Although the Staff’s response is not binding, is limited to the facts presented, and did not provide any legal analysis, the relief may carry notable implications for DePIN and decentralized finance (“DeFi”) ecosystems.
The relief follows recent SEC guidance suggesting that when token distributions are used as compensation for verifiable work—such as computation or certain mining[14] or staking activities[15]—there is no offer and sale of securities. Accordingly, the relief may reflect further acknowledgment of the economic reality surrounding many DePIN and DeFi transactions, namely that market participants are incentivized by the prospect of compensation for their own services, rather than by passive investment potential.
The relief also provides insight into how the “efforts of others” element of Howey may be evaluated by the Staff in the DePIN and DeFi contexts.
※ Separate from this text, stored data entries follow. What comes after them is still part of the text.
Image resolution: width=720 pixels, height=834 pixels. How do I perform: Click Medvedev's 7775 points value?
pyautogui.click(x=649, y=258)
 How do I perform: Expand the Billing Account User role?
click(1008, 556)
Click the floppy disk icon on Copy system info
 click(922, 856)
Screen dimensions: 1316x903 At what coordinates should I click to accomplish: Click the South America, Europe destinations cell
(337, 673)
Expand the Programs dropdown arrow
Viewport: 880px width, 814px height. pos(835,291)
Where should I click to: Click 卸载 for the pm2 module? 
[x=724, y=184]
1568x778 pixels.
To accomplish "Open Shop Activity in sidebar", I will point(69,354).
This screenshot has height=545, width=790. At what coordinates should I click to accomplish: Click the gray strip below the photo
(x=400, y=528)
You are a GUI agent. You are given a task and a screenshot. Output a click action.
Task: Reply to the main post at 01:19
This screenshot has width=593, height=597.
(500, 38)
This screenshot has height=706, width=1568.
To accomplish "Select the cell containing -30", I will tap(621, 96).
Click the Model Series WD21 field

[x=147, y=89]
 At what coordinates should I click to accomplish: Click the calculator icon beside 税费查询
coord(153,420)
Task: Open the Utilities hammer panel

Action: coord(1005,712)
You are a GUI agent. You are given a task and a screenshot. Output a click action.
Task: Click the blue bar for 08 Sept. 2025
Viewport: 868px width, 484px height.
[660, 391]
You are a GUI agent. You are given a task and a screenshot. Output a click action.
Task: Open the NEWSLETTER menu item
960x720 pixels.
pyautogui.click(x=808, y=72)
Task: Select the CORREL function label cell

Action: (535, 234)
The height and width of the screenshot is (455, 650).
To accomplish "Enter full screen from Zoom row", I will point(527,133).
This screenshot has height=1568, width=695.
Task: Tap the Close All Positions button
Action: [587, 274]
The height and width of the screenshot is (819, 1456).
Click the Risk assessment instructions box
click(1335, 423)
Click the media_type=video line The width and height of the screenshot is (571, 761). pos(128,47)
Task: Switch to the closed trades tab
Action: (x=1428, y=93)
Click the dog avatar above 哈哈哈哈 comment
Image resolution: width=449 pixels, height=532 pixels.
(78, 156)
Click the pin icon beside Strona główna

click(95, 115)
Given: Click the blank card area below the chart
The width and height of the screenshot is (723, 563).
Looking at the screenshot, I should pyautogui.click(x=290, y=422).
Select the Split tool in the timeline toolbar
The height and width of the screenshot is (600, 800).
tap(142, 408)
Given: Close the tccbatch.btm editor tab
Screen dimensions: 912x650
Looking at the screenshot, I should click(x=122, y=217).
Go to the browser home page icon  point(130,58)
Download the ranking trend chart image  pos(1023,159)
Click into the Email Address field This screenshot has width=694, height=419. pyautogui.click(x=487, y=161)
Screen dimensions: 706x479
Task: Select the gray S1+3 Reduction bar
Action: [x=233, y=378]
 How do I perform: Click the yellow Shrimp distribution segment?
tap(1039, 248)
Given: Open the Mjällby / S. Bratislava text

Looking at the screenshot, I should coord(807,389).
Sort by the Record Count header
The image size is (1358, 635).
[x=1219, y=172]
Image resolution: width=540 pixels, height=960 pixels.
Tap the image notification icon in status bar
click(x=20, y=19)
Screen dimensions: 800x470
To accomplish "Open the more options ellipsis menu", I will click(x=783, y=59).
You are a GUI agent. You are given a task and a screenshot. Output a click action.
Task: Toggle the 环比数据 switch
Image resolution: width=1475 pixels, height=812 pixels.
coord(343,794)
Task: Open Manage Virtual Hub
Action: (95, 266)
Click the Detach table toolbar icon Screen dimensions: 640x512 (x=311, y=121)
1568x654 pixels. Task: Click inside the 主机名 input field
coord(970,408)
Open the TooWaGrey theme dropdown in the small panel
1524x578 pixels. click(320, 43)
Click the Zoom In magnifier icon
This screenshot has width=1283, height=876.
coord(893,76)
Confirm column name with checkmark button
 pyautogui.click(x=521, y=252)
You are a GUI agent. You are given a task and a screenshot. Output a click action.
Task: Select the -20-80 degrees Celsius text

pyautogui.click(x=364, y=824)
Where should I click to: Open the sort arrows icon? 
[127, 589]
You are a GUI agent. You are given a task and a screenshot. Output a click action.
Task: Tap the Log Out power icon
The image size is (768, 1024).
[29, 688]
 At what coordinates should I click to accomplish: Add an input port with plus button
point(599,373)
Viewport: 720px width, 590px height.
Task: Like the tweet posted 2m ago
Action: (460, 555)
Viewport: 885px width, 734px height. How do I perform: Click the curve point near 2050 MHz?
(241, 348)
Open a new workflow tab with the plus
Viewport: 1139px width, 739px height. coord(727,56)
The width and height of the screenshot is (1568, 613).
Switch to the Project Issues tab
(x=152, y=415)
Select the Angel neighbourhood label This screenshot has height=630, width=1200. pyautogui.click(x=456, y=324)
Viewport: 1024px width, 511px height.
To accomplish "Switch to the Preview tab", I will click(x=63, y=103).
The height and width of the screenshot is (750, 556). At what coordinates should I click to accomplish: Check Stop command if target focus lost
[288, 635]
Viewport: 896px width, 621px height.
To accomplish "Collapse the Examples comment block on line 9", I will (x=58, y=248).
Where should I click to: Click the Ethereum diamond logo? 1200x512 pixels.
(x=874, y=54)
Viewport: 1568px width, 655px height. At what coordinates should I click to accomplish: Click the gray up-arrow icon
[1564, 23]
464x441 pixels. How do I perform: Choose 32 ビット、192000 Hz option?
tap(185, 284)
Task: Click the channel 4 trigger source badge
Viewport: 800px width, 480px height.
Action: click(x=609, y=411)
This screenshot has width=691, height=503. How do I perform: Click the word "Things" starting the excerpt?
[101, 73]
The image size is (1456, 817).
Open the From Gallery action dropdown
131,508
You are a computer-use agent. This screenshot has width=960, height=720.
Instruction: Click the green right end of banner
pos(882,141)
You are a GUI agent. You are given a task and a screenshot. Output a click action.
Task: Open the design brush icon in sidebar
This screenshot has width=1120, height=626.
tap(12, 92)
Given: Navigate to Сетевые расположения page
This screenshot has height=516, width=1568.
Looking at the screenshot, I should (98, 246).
DoubleZero’s request highlights the distinction between passive investment schemes and DePIN and DeFi ecosystems where market participants are actively and directly engaged in operating or maintaining a network. Further, even where a foundation or other third party provides certain support services, from a Staff perspective, such efforts alone may not satisfy Howey’s “efforts of others” requirement.
Finally, the relief is consistent with courts’ and the SEC’s prior emphasis on marketing materials in evaluating the reasonable expectations of purchasers. Where marketing focuses solely on a token’s utility and consumptive use—rather than its potential for profit—the SEC or courts may be more likely to find that there is no reasonable expectation of profits under Howey.
[1] Response of the Division of Corporation Finance: DoubleZero (September 29, 2025).
[2] Response of the Division of Corporation Finance: IMVU, Inc. (November 19, 2020).
[3] Response of the Division of Corporation Finance: Pocketful of Quarters, Inc. (July 25, 2019).
[4] Response of the Division of Corporation Finance: TurnKey Jet, Inc. (April 3, 2019).
[5] Incoming No-Action Letter: DoubleZero (September 25, 2025).
[6] Provider Payments will be deferred to ensure sufficient fiber quality.
[7] 2Z will also be used for staking mechanisms that secure the Protocol. To act as a Resource Provider, one must maintain a stake of 2Z or be delegated a stake of 2Z by other 2Z holders.
[8] SEC v. W.J. Howey Co., 328 U.S. 293 (1946).
[9] SEC v. Glenn W. Turner Enters., 474 F.2d 476, 482 (9th Cir. 1973).
[10] See, e.g., Williamson v. Tucker, 645 F.2d 404, 419 (1981).
[11] SEC v. Koscot Interplanetary, Inc., 497 F.2d 473, 485 (5th Cir.1974).
[12] SEC v. Ripple Labs, Inc., 682 F. Supp. 3d 308, 326 (S.D.N.Y. 2023) (citing United Housing Foundation, Inc. v. Forman, 421 U.S. 837, 852 (1975)).
[13] United Housing Foundation, Inc. v. Forman, 421 U.S. 837, 853 (1975).
[14] Statement on Certain Proof-of-Work Mining Activities (March 20, 2025).
[15] Statement on Certain Protocol Staking Activities (May 29, 2025).